After throwing shade on Gov. Mike Dunleavy over rural public safety issues in a story that the Anchorage Daily News ran the first day of the Alaska Federation of Natives annual conference, ADN reporter Kyle Hopkins didn’t bother to show up for the governor’s press conference on Tuesday, in which Dunleavy announced a sweeping package of public safety measures, many of them aimed at rural Alaska.
Instead, ADN reporter Alex DeMarban phoned into the press conference and asked the questions for the newspaper, while Hopkins hid.

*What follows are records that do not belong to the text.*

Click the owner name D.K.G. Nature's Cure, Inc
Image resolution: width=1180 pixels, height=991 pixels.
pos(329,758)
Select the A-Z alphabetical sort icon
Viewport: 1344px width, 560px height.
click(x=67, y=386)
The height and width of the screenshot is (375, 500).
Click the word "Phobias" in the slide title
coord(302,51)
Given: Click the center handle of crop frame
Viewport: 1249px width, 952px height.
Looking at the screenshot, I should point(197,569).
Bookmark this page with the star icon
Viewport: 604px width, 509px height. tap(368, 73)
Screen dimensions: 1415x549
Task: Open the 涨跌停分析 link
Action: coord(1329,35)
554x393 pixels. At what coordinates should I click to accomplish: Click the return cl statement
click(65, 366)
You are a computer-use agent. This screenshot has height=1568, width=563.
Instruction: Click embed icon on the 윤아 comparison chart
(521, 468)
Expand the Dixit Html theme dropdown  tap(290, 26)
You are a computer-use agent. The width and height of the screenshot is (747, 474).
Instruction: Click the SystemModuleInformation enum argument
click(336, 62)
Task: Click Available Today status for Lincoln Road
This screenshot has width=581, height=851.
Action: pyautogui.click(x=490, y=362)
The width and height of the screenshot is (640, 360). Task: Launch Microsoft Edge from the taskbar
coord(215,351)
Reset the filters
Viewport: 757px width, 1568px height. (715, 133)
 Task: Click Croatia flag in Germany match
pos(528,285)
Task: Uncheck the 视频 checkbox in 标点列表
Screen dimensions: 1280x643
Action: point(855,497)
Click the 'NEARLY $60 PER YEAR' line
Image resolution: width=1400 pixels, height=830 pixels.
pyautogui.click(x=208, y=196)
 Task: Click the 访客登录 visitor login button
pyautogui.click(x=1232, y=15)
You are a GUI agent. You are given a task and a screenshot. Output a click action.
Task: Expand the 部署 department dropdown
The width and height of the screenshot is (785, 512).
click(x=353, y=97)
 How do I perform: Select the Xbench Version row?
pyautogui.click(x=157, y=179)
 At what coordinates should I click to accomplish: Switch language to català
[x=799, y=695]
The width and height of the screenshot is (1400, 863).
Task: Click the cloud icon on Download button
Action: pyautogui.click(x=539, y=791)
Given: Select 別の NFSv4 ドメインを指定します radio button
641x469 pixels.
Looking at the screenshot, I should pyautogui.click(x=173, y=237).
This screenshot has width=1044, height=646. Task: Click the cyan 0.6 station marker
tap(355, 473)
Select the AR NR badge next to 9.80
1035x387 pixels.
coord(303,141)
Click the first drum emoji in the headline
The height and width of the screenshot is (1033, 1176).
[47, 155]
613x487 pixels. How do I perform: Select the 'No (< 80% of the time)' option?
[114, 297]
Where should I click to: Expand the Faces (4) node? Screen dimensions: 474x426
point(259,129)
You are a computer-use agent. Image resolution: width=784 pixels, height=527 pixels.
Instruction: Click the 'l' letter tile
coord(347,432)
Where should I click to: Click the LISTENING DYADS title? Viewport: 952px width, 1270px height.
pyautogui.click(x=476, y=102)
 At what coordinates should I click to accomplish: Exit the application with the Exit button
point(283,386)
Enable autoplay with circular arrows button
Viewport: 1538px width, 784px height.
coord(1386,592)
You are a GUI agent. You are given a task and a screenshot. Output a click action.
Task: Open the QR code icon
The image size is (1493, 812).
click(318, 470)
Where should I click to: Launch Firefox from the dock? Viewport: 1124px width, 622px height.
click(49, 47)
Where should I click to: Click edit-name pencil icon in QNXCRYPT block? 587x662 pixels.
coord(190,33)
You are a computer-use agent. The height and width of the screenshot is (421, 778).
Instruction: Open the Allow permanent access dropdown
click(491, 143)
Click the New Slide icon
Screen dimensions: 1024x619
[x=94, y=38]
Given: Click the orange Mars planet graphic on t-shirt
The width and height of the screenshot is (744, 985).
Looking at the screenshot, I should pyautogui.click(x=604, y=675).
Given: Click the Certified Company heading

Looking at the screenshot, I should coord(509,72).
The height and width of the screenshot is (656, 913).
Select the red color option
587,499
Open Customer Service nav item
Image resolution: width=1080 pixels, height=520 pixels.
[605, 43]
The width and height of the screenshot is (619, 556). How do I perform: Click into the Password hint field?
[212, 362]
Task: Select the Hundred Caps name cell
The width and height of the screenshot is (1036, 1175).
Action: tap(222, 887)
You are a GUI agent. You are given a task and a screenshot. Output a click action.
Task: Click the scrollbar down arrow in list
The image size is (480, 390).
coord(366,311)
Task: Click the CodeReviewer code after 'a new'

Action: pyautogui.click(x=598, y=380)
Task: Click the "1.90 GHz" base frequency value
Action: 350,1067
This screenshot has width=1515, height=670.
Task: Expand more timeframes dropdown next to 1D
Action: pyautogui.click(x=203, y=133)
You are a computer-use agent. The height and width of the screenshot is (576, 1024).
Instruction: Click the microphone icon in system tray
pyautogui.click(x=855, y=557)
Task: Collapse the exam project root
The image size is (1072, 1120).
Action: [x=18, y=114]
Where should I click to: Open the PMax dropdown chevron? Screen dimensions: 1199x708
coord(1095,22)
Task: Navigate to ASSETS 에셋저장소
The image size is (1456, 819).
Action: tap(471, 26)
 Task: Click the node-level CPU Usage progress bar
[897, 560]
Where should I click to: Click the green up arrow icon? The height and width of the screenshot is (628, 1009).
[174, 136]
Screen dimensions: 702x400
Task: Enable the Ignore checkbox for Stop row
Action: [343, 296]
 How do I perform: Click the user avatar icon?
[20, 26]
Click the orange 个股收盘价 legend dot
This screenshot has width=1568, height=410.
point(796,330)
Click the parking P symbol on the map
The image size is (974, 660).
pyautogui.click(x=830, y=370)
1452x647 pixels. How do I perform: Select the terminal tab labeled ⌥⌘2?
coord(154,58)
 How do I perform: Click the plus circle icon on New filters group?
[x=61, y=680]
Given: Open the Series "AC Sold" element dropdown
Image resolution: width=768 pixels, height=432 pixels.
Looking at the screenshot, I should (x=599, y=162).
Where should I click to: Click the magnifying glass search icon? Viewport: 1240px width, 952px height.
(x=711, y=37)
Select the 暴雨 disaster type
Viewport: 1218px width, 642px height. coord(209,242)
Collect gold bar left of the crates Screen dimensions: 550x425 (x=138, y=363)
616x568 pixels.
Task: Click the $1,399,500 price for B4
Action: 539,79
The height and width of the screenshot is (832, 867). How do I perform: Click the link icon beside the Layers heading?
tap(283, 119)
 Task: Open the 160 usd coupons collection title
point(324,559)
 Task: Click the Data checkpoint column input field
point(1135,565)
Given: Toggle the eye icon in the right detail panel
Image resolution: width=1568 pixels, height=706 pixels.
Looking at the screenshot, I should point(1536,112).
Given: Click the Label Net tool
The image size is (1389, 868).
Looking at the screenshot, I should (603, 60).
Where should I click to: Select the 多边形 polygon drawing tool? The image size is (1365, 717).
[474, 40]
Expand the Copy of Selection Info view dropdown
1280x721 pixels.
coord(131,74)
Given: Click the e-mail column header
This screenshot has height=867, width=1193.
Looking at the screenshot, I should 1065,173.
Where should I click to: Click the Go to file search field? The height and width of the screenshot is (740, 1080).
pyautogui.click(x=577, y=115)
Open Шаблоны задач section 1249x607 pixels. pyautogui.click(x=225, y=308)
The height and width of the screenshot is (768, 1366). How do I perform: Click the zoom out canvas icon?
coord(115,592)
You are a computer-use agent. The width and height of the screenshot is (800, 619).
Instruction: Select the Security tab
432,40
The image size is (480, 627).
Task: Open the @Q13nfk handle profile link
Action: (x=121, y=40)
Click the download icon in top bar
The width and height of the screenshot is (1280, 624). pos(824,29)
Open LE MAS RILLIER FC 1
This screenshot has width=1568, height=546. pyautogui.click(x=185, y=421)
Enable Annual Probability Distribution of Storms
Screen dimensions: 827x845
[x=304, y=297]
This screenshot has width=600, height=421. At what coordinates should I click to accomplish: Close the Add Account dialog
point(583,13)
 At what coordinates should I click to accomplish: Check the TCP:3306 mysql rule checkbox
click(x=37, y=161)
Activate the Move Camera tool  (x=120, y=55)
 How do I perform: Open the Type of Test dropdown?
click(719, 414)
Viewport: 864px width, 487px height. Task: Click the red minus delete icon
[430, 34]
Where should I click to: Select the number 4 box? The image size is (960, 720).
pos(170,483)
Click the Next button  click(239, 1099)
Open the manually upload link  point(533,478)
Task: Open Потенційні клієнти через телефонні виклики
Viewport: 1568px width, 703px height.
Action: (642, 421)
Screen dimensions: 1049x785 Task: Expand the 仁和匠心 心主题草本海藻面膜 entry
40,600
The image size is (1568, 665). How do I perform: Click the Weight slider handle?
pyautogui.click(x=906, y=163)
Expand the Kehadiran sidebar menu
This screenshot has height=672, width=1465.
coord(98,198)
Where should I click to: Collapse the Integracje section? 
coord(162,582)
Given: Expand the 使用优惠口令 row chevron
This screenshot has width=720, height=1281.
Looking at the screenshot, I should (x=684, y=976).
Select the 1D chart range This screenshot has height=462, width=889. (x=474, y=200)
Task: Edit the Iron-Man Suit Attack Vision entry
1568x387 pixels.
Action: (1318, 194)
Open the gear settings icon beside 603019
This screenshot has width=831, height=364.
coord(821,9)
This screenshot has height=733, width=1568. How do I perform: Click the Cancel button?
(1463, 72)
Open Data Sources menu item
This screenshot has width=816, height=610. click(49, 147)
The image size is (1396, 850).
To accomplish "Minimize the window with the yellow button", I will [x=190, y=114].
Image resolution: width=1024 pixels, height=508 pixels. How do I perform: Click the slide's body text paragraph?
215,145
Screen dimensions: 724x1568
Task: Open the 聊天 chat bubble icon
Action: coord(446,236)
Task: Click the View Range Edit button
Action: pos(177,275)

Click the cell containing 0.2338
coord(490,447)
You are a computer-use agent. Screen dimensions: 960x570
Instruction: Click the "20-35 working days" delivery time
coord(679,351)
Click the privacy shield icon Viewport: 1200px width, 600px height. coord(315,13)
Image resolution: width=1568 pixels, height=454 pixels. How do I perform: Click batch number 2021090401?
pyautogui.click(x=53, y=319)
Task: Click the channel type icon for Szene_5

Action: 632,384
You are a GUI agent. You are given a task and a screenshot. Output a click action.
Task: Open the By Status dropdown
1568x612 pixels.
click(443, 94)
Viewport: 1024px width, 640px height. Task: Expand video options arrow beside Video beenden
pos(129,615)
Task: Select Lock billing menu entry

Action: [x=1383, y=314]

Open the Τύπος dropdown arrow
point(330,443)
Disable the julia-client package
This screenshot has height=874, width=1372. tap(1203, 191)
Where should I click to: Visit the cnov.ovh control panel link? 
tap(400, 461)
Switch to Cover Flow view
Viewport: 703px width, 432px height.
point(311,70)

Hopkins’ story, which had been completed days earlier, had been held by editors to coincide with the opening of the AFN conference. It’s what the newspaper is doing to shape the narrative in the public arena, just as it did during the Parnell Administration, strategically timing stories to land at key moments.
As Dunleavy was winding things down with his comments during the Public Safety “People First” press conference, he took a moment to publicly criticize the ADN and its reporting, calling on the newspaper to start presenting the facts and to stop politicizing their reporting of public safety.

The Hopkins story posited that people in rural Alaska are hiding from active shooters because there aren’t enough Troopers and that Gov. Mike Dunleavy has abandoned rural Alaska. Those who live in rural Alaska know that most every adult is armed, and hiding from active shooters is a rarity. They also know that every community cannot have its own Trooper.
Dunleavy said his wife was born in the Kobuk Valley, grew up living off the land, that his children were born in rural Alaska and he’s proud of his Inupiaq family. He lived in rural Alaska for many years and said he probably has more friends in rural Alaskan than reporter Hopkins.
“The idea that I somehow look at rural Alaska as somehow less than, or somehow not desirable of resources to help out my fellow Alaskans … to me that gets pretty darned close, I gotta be honest with you, to race-baiting,” Dunleavy said.
“And as a governor, you have to put up with a lot of shots, that’s just the way it is, you hop into the ring and you have to put up with it,” Dunleavy said. “But I’m going to ask the press, and especially our largest newspaper in our largest city, to try and give it a shot at being balanced, reporting the facts, the fact that the crime rates overall are down, that we’ve increased the number of Troopers in rural Alaska and will continue to do so.”
Watch the governor’s remarks about the Anchorage Daily News here.
The ADN has a long history of left-leaning bias, and it wins them Pulitzer Prizes. As a for-profit entity, its reporting is now underwritten by left-leaning nonprofit foundations, such as ProPublica and Report for America.